Starosta – likwidacja szpitala nie wchodzi w grę
POWIAT Tadeusz Skatuła, starosta wodzisławski jednoznacznie zapewnia, że tematu likwidacji czy prywatyzacja szpitali w Wodzisławiu i Rydułtowach na chwilę obecną nie ma.
Szef powiatu odnosi się w ten sposób do obaw i pogłosek krążących wśród ludzi co do przyszłości szpitali w związku z nowymi przepisami. Mówią one jednoznacznie, że jeśli szpitale nie będą się bilansować od 2013 roku, wtedy właściciel ma sam pokrywać stratę, lub placówkę zlikwidować bądź sprywatyzować.
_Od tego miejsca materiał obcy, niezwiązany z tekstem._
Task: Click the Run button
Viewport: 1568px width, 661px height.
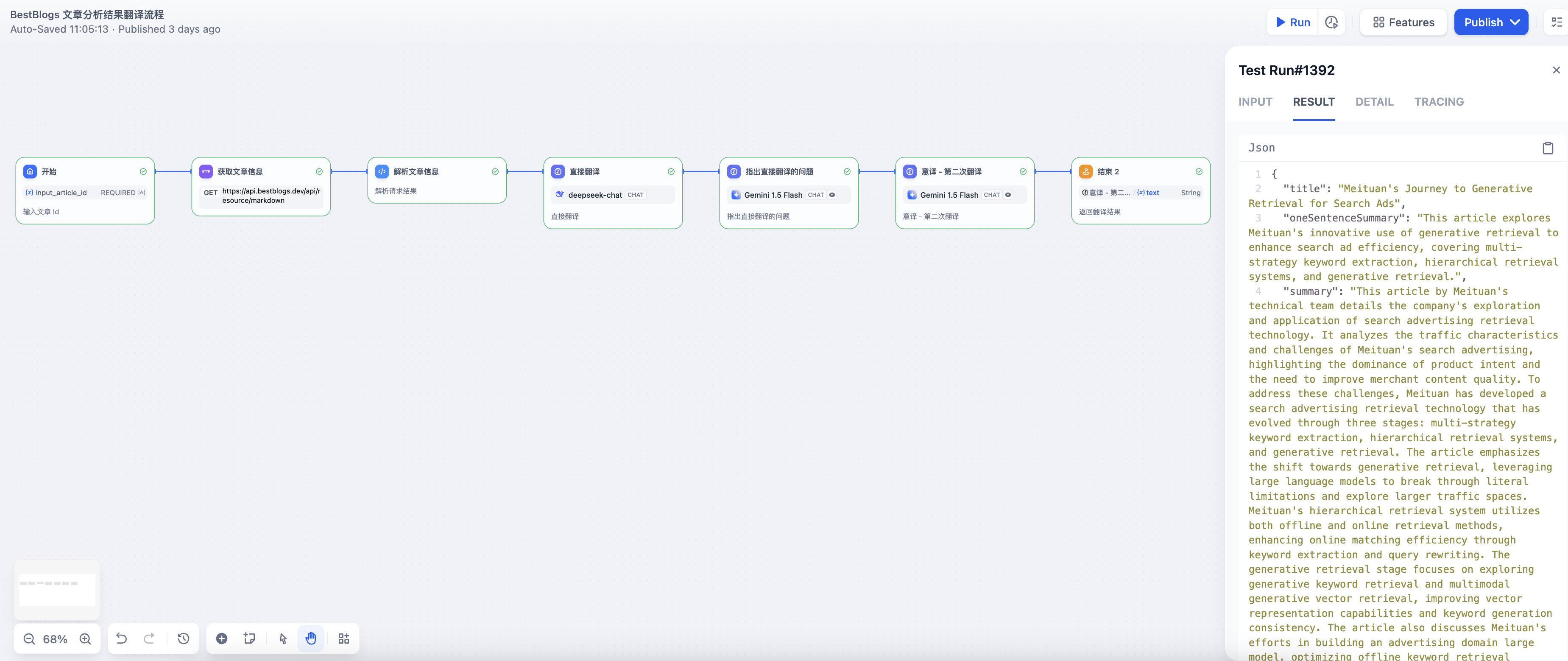Action: coord(1292,22)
Ze wstępnych szacunków strata na koniec 2012 roku wyniesie około 6–7 mln zł. Przy czym z tej sumy należy odliczyć około 3 mln zł amortyzacji. Pozostałe 3–4 mln zł być może też uda się zredukować, przynajmniej częściowo, jeśli szpital wywalczy w Narodowym Funduszu Zdrowia pieniądze za nadwykonania. – Nadwykonań mamy już na ponad 3 mln zł. Nie łudzę się, że uda się wszystko odzyskać, ale nawet 40 proc. byłoby sukcesem – mówi Tadeusz Skatuła. Gdyby jednak nadwykonań nie udało się sfinansować, do spłacenia z budżetu powiatu zostałyby 3–4 mln zł. Czy ta kwota będzie do przełknięcia dla budżetu powiatu? Tego starosta teraz nie chce powiedzieć. – Będziemy starali się wszystko zrobić, aby zakład opieki zdrowotnej funkcjonował w takich granicach finansowych, żebyśmy byli w stanie pokryć ujemny wynik, który powstanie na koniec 2012 roku – mówi dyplomatycznie Tadeusz Skatuła.